Arm has a market cap of $70.6 billion, with an approximate PE ratio of 65.
IDMs design and manufacture chips in-house. They are rarer and typically for specialised.
Intel Corporation (NASDAQ:INTC): Intel is one of the few US companies with fabrication capabilities, but its expertise is significantly behind TSMC or Samsung.
However, Intel stands to gain from the US government’s $53 billion CHIPS and Science Act.
According to recent reports, Intel is a frontrunner in a bid to secure a multibillion-dollar funding package from the US government to construct foundries to produce cutting-edge microchips for military and intelligence applications.
Intel foundryIInside of an Intel foundry – Credit: Intel
Intel has also received a $3.2 billion grant from the government of Israel to help fund a $25 billion chip factory in the country, according to an announcement Tuesday. 
Intel has a market cap of $201.5 billion but was a lossmaker in 2023 due to extensive operating and R&D expenses.
Texas Instruments: Dallas-based Tex Instruments is an outlier in the semiconductor space in that it designs and manufactures analogue chipsets that go into personal electronics, communications equipment and enterprise systems.
Sitting at the base of the semiconductor supply chain are the providers of equipment and materials that make the sector work.
This scene includes Dutch lithography monopolist ASML ($288 billion market cap, 34 PE ratio).
Lithography systems are crucial for the semiconductor manufacturing process, as they use a technique called photolithography to imprint intricate circuit patterns onto silicon wafers.
Lithography machine
ASML lithography machine – Credit: ASML
ASML’s machines are known for their advanced technology, including extreme ultraviolet (EUV) lithography, which allows for the creation of circuits with extremely small features, essential for producing smaller, more powerful, and energy-efficient semiconductor chips.
Cadence Design Systems ($75 billion market cap, 75 PE ratio) provides software, hardware, and IP to facilitate the design and verification of semiconductors, enabling engineers to create complex chips and electronic systems more efficiently and with higher performance.
Entegris Inc ($17 billion market cap, 86 PE ratio) provides critical materials handling solutions and advanced materials that are essential for manufacturing semiconductors.
Entegris provides the sector with filtration solutions, speciality chemicals, fluid management systems, and advanced materials handling containers
Applied Materials ($128 billion market cap, 19 PE ratio) develops equipment, services, and software that are essential for the manufacturing of semiconductor chips.
Its products are used in various stages of the semiconductor fabrication process, including deposition (adding layers of material onto a silicon wafer), etching (removing materials to create circuit patterns), ion implantation (altering the material properties of the wafer), and metrology and inspection (measuring and ensuring the quality of the wafers).

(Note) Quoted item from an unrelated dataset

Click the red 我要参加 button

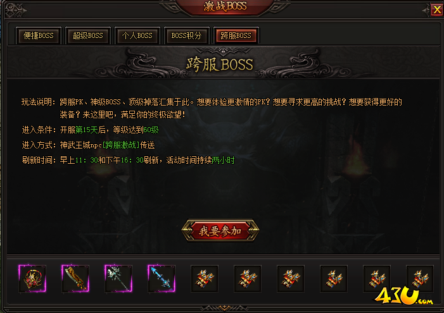(220, 231)
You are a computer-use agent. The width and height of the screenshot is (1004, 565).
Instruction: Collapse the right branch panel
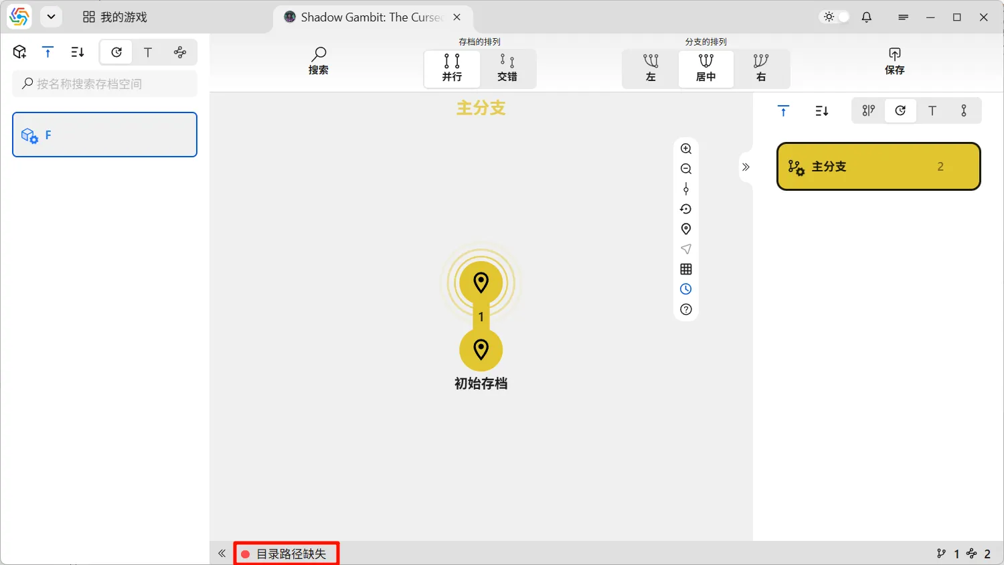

Though only a cursory look at the valuations of companies across the semiconductor spectrum, it is clear that the fabless entities are extremely overpriced, some in the triple digits.
They tend to be priced by the market as tech companies, while major foundry TSMC is priced as a manufacturing stock.
This makes sense, though both sides of the coin are subject to the same cyclical headwinds, since they ultimately service the same end customers.
There is a case to be made that the semiconductor equipment manufacturers present possible value plays.
Though they are still exposed to the cyclicality of the semiconductor industry, they also benefit from recurring services and repair revenues.
ASML and Applied Materials are potential stocks providing exposure to the industry with less exposure to cyclical headwinds.
They also benefit from being relative monopolies, which is not to say they don’t come with their own certain risks.
 
All share prices taken 1pm UK, 3 January.